Passage provided:
141 R 1199 is a preserved French steam locomotive of the SNCF Class 141Rs. The locomotive is classified as a Monument historique since 1984.

==History==

Locomotive 1199 was built at the Baldwin Locomotive Works factory in Philadelphia, Pennsylvania as part of the rebuilding of the French rail network due to damage caused during the Second World War. Arriving in France (via the Port of Cherbourg), the unit was assigned to the depot at Le Mans. It worked out of Le Mans from July 17, 1947 until August 25, 1971, when it was retired after having travelled 1627474 km. It was one of the few locomotives of the 141R type that worked out of the same depot over its service life.

In 1975, the locomotive was chosen to be donated to the San Diego Railroad Museum. The donation did not proceed and the unit was stored at Vitré station, under the supervision of the Association Rail 35. 1199 was then classified as a Monument historique on December 6, 1984. 1199 was moved in 1994 to Nantes-Blottereau station for restoration work by the Association Loco Vapeur 1199 (Steam Locomotive 1199 Association) (created in 1993) with work starting under an agreement signed that same year. Restoration lasted twelve years. 141 R 1199 was returned to the rails in 2004, making trips to the western part of the country. 1199 was pulled from service in 2011 for a boiler overhaul at a cost of 191 000 Euros with support of the Fondation du patrimoine.

The locomotive is well-known in France and has been visited by thousands during heritage events in the country.

Material supplied:

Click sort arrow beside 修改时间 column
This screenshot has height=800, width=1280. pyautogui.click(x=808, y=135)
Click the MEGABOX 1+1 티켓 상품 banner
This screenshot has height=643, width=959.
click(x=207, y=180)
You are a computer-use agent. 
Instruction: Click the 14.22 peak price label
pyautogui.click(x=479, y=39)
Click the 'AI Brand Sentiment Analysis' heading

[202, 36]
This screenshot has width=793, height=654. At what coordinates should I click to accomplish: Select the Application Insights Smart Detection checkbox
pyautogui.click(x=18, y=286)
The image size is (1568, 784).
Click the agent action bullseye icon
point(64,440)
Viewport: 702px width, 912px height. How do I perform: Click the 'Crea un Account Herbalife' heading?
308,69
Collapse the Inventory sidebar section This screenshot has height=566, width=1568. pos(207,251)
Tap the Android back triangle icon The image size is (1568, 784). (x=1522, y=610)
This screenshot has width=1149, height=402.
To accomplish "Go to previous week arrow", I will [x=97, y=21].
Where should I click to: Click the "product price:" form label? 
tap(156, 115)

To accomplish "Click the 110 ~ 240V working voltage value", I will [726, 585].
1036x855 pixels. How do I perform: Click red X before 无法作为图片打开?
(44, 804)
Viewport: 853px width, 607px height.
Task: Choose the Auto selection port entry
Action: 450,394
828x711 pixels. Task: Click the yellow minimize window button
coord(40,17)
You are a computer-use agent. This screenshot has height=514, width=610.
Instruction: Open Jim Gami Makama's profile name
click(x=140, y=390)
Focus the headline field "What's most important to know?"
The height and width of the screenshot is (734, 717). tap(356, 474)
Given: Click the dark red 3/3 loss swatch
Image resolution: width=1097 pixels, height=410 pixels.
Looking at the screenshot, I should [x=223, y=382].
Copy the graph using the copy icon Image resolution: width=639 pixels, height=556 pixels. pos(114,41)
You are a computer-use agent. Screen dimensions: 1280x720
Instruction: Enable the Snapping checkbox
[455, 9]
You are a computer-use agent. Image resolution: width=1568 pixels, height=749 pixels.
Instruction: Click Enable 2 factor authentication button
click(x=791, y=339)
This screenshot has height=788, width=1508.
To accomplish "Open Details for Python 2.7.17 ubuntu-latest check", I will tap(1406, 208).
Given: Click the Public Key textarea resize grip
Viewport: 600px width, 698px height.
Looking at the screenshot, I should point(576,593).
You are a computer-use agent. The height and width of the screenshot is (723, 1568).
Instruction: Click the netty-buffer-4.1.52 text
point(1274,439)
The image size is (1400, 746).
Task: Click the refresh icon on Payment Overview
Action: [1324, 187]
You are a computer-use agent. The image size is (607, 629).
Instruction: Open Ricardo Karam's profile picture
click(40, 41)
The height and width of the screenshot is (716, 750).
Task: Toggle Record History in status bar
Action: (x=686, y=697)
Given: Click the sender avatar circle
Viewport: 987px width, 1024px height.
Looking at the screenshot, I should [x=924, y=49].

Directions:
(A) Summarize the locomotive history in two sentences.
(B) In the locomotive history, list every museum, association, and foundation that is named.
(C) Duplicate the stretch of the locomotive history from "In 1975, the" through "in the country.", keeping every word and mark unchanged.

Solutions for each task:
(A) 141 R 1199 is a preserved French steam locomotive, built at the Baldwin Locomotive Works in Philadelphia to help rebuild the war-damaged French rail network, that worked out of the Le Mans depot from 1947 until its retirement in 1971 and has been classified as a Monument historique since 1984. After a planned donation to the San Diego Railroad Museum did not proceed, it was restored by the Association Loco Vapeur 1199, returned to the rails in 2004, and pulled from service in 2011 for a boiler overhaul.

(B)
- San Diego Railroad Museum
- Association Rail 35
- Association Loco Vapeur 1199 (Steam Locomotive 1199 Association)
- Fondation du patrimoine

(C)
In 1975, the locomotive was chosen to be donated to the San Diego Railroad Museum. The donation did not proceed and the unit was stored at Vitré station, under the supervision of the Association Rail 35. 1199 was then classified as a Monument historique on December 6, 1984. 1199 was moved in 1994 to Nantes-Blottereau station for restoration work by the Association Loco Vapeur 1199 (Steam Locomotive 1199 Association) (created in 1993) with work starting under an agreement signed that same year. Restoration lasted twelve years. 141 R 1199 was returned to the rails in 2004, making trips to the western part of the country. 1199 was pulled from service in 2011 for a boiler overhaul at a cost of 191 000 Euros with support of the Fondation du patrimoine.

The locomotive is well-known in France and has been visited by thousands during heritage events in the country.